Mrs. Reinhardt

October 30, 1981 | 75 minutes
Directed by: Piers Haggard | Written by: Edna O'Brien, based on her novel
Helen Mirren stars as the recently separated Mrs. Reinhardt who meets a charming American during her trip to the south of France. Having fled from her adulterous husband with a necklace as the only thing of value, Mrs. Reinhardt is finding her new situation at a secluded hotel in Brittany most satisfying. Even better, during an outing she meets a young American named Steve, whose brash personality lifts her spirits. They begin a passionate affair, but when his demeanor suddenly changes, Mrs. Reinhardt must face the crumbling of her illusion yet again.
Cast: Helen Mirren (Mrs. Reinhardt), Ralph Bates (Mr. Reinhardt), Brad Davis (The American), Jean Rougerie (Hotel Owner), Nancy Nevinson (Hotel Owner's Wife), Madelon Violla (Dark Waitress), Kate Ingram (Blond Waitress), Lucy Aston (Girl in Red), Lex van Delden (Dutch Painter), Olivier Pierre (Angry Frenchman)

Production Photos

Production Notes

“Mrs. Reinhardt” is based on one of Edna O’Brien’s short stories by the same name and was one of two productions that Helen did for the BBC in 1981, alongside “A Midsummer Night’s Dream”. According to Mirren, the wonderful thing about “Mrs.
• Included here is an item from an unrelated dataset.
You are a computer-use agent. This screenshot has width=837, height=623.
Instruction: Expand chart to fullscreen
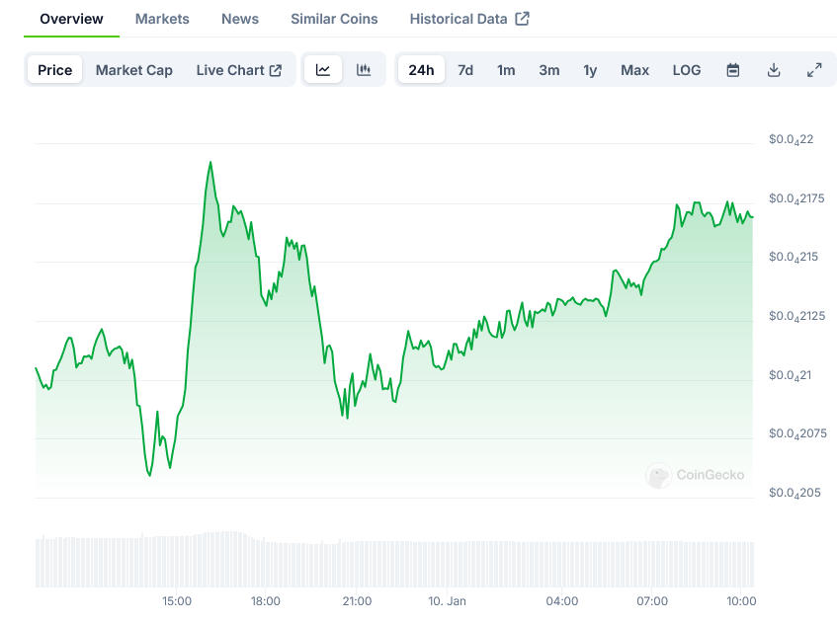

Reinhardt” was meeting Brad Davis, who played the mysterious American and who would become a close friend when Helen moved to Los Angeles a couple of years later. “He was very inspiring and a great guy to be around.” Much of the production was filmed in Brittany, and the travelogue aspects of “Mrs. Reinhardt” are first-rate. The film received mixed reviews upon its television broadcast. The New York Times wrote, “The ingredients are quite promising. The result, however, is only disconcerting, if not downright irritating. Miss Mirren has been seen here before in the television productions of Harold Pinter’s ”The Collection” and in ”The Shakespeare Plays” production of ”As You Like It.” She is an accomplished actress and manages to get through Mrs. Reinhardt’s soul-searching voice-overs with an impressive residue of conviction.”

Review

★★★☆☆
“Mrs. Reinhardt” essentially tells the story of a woman who has been hurt, finds a glimmer of hope, and then is hurt yet again. It’s a familiar story that many people would undoubtedly be able to relate to, but it’s presented in an unbelievable manner. I found it to be an odd experience to watch, sometimes unnerving but strangely entertaining. The story starts slow and mysterious and introduces the most beautiful part of the film, Brittany’s astonishing landscape, changing from a lavish nature to a barren seaside. But this doesn’t help not noticing the sometimes choppy editing and acting of the teleplay. While Helen Mirren is once again enjoyable in the part, other parts are played unconvicingly and sometimes laughably. The film switches endlessly between flashbacks and the Brad Davis lovestory, which gets very passionate and then very violent (although, the way it has been filmed, very laughable as well). By that time the story has lost its grip and you don’t really care why Mrs. Reinhardt is in Brittany by herself or what horrible tragedy made her leave. I haven’t read the original story, so I can’t say if the television adaptation could have been any better, or made its possible best out of the material, but with a bit more pace, this would have been more enjoyable. Recommended though for a nice performance by Mirren and wonderful Brittany countryside.